Brief: Can you give the rows again from the one containing "Expand the DDoS防护实验室" down to the one containing "Click empty dialog", swapping "home icon" for "house icon" and leaving everything else unchanged?

Information given:
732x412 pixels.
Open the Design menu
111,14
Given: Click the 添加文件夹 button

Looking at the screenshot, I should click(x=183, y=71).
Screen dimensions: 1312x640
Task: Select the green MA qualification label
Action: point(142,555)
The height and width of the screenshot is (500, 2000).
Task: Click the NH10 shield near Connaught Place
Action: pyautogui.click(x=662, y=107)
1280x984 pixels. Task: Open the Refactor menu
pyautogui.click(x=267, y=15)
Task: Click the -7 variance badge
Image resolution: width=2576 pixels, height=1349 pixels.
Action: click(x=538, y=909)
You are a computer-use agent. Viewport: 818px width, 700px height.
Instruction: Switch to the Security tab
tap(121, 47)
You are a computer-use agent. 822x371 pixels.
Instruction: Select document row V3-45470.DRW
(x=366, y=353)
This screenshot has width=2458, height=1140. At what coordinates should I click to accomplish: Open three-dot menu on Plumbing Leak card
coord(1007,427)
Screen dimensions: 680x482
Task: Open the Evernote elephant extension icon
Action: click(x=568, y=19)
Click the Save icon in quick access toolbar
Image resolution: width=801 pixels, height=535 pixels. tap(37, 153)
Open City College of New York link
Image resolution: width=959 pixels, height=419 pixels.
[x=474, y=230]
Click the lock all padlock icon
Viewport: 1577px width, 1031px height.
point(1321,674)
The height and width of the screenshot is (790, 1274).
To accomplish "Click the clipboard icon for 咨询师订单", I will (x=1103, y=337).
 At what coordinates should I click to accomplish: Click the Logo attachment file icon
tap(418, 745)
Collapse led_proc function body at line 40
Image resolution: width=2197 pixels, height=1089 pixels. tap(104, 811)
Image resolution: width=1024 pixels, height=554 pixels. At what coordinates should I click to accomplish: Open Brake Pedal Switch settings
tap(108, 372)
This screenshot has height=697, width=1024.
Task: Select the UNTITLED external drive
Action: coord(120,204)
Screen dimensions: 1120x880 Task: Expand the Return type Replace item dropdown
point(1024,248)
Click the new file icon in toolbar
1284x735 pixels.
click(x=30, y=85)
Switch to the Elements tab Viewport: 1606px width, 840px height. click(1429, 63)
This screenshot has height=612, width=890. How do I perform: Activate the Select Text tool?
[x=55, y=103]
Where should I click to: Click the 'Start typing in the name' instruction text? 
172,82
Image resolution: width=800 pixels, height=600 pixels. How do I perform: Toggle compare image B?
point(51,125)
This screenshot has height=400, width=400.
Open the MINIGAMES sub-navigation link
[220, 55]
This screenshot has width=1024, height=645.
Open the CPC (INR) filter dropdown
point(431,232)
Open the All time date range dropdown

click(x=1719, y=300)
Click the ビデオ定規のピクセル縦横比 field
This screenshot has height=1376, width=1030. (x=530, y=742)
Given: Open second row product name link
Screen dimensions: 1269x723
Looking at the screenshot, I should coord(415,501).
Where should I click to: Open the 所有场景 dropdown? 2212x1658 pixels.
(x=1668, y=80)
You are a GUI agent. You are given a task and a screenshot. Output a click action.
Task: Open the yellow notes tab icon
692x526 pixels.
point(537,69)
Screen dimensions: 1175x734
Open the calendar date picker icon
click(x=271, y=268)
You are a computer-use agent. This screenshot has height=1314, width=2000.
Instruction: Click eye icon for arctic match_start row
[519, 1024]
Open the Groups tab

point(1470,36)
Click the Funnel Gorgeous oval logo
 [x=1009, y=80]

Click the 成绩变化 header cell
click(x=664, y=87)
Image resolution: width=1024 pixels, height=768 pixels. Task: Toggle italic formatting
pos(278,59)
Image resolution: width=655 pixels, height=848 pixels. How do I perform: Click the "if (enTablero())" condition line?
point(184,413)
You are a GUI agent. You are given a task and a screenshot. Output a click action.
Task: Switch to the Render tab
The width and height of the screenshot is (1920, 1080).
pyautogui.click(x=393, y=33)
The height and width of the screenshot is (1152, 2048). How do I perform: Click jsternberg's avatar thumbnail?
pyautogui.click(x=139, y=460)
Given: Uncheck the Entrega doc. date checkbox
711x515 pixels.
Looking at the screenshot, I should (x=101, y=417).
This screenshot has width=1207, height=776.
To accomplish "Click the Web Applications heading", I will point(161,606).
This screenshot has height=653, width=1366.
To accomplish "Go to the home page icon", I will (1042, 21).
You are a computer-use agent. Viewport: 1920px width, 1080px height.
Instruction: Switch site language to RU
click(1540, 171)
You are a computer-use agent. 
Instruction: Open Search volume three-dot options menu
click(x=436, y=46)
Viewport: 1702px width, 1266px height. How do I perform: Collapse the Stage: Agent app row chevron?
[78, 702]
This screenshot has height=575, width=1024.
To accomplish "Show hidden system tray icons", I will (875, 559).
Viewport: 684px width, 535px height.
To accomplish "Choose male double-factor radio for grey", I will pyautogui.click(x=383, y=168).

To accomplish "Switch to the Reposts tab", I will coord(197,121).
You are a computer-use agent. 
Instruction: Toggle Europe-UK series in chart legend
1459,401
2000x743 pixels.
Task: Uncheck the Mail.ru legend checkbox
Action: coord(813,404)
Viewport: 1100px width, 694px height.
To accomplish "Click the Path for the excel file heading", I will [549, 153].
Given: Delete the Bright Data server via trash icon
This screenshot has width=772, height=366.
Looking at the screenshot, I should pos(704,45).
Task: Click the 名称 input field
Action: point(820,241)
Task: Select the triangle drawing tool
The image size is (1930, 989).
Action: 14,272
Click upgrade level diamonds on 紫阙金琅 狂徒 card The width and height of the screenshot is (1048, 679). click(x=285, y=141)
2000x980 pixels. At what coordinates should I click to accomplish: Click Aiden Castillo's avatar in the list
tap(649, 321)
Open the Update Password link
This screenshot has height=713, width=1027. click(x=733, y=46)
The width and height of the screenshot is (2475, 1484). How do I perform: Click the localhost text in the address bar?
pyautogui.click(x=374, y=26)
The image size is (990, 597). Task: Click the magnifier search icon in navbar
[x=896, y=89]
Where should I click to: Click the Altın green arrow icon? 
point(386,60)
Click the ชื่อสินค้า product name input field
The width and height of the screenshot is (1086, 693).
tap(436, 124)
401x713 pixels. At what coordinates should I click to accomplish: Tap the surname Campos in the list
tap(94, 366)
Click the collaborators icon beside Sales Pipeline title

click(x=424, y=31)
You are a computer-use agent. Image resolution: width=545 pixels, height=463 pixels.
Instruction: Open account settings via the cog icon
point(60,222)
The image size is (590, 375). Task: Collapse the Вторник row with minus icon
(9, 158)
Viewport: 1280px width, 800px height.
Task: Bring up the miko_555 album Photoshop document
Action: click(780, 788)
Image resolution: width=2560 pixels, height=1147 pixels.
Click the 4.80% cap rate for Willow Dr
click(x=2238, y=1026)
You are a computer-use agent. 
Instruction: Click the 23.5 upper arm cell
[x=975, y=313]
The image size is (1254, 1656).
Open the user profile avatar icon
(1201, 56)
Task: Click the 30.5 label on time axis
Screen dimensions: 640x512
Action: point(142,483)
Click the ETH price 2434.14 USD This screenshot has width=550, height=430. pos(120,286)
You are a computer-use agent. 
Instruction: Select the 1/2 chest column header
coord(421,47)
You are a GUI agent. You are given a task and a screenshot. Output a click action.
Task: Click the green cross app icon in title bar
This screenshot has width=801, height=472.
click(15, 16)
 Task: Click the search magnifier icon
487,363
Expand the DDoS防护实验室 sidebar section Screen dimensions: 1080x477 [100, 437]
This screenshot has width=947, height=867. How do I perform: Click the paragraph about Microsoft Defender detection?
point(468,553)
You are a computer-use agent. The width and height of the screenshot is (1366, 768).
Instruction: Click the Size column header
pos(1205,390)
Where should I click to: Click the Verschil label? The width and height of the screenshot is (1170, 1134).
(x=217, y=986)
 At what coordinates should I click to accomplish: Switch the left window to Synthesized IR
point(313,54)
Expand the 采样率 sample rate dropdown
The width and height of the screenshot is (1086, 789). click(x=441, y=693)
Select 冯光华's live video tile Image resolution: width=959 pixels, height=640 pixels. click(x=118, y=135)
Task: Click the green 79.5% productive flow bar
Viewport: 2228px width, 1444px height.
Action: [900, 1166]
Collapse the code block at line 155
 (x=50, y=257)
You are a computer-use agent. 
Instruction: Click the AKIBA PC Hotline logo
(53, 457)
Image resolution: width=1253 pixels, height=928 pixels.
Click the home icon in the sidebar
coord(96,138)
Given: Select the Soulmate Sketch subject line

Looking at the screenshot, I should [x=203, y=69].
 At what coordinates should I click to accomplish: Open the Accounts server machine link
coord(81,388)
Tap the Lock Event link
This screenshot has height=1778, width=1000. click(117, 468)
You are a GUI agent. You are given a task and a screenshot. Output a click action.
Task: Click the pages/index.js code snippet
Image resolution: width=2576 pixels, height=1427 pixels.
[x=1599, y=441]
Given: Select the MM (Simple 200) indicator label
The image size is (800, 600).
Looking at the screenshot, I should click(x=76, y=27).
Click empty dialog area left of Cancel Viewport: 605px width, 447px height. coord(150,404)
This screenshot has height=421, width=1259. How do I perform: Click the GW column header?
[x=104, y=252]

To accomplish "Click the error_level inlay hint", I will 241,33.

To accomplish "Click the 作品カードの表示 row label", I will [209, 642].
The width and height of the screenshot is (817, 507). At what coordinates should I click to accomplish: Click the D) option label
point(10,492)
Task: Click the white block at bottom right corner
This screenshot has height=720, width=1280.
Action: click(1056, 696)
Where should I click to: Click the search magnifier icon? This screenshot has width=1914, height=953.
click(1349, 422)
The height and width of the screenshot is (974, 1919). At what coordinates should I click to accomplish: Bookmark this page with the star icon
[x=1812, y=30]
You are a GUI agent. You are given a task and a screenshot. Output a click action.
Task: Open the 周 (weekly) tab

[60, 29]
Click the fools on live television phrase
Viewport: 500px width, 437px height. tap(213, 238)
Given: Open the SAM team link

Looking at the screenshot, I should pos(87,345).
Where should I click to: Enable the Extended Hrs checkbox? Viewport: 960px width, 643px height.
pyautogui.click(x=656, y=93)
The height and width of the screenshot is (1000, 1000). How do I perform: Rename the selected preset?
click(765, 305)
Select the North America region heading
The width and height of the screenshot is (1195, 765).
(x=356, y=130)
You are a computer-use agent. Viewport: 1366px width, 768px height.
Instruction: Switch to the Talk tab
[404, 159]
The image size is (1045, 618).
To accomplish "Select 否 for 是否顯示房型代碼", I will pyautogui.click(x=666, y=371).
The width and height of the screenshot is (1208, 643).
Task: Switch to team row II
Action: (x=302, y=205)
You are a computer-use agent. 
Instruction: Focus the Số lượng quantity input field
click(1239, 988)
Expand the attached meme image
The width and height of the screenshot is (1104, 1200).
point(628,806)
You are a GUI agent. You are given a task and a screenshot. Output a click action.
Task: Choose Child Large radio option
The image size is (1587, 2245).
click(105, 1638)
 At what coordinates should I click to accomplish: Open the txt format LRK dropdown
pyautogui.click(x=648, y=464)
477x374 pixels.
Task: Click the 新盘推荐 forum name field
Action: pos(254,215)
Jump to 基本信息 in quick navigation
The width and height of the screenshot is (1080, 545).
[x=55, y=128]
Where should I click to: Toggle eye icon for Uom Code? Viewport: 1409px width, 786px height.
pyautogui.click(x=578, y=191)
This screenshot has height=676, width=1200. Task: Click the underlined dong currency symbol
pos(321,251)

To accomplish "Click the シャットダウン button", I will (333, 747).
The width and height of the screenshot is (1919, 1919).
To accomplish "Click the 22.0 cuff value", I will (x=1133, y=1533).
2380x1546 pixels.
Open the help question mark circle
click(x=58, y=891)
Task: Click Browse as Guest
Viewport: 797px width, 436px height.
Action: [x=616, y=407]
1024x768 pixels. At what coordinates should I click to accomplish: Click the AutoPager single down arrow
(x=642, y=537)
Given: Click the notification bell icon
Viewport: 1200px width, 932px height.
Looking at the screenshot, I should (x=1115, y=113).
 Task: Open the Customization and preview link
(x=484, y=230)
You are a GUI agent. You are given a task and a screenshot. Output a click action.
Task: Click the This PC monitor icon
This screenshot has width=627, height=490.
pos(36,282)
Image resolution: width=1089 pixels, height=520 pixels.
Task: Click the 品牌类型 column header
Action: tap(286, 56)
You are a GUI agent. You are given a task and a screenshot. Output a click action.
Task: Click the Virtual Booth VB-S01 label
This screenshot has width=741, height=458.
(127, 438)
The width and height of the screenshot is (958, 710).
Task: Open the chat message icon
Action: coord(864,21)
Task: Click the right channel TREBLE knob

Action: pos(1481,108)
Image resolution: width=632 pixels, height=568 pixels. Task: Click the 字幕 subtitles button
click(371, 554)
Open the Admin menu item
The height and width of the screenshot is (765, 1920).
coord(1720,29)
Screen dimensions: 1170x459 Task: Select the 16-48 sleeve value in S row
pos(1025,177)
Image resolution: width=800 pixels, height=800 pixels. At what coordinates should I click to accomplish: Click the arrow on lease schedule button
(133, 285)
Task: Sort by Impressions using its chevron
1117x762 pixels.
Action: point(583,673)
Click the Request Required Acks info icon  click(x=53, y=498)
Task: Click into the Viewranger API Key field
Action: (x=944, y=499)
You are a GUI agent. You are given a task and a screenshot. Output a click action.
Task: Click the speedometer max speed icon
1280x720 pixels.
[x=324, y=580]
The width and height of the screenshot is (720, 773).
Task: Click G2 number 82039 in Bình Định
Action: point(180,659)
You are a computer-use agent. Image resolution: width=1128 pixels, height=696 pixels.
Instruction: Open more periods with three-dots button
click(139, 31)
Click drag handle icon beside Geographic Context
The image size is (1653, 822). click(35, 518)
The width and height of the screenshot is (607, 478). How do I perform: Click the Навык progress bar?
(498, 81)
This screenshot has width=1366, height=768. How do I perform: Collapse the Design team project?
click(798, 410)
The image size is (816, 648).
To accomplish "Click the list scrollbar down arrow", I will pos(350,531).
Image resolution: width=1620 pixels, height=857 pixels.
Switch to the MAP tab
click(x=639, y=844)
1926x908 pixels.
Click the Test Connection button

Response to the task:
Expand the DDoS防护实验室 sidebar section Screen dimensions: 1080x477 [100, 437]
This screenshot has width=947, height=867. How do I perform: Click the paragraph about Microsoft Defender detection?
point(468,553)
You are a computer-use agent. The width and height of the screenshot is (1366, 768).
Instruction: Click the Size column header
pos(1205,390)
Where should I click to: Click the Verschil label? The width and height of the screenshot is (1170, 1134).
(x=217, y=986)
 At what coordinates should I click to accomplish: Switch the left window to Synthesized IR
point(313,54)
Expand the 采样率 sample rate dropdown
The width and height of the screenshot is (1086, 789). click(x=441, y=693)
Select 冯光华's live video tile Image resolution: width=959 pixels, height=640 pixels. click(x=118, y=135)
Task: Click the green 79.5% productive flow bar
Viewport: 2228px width, 1444px height.
Action: [900, 1166]
Collapse the code block at line 155
 (x=50, y=257)
You are a computer-use agent. 
Instruction: Click the AKIBA PC Hotline logo
(53, 457)
Image resolution: width=1253 pixels, height=928 pixels.
Click the house icon in the sidebar
coord(96,138)
Given: Select the Soulmate Sketch subject line

Looking at the screenshot, I should [x=203, y=69].
 At what coordinates should I click to accomplish: Open the Accounts server machine link
coord(81,388)
Tap the Lock Event link
This screenshot has height=1778, width=1000. click(117, 468)
You are a GUI agent. You are given a task and a screenshot. Output a click action.
Task: Click the pages/index.js code snippet
Image resolution: width=2576 pixels, height=1427 pixels.
[x=1599, y=441]
Given: Select the MM (Simple 200) indicator label
The image size is (800, 600).
Looking at the screenshot, I should click(x=76, y=27).
Click empty dialog area left of Cancel Viewport: 605px width, 447px height. coord(150,404)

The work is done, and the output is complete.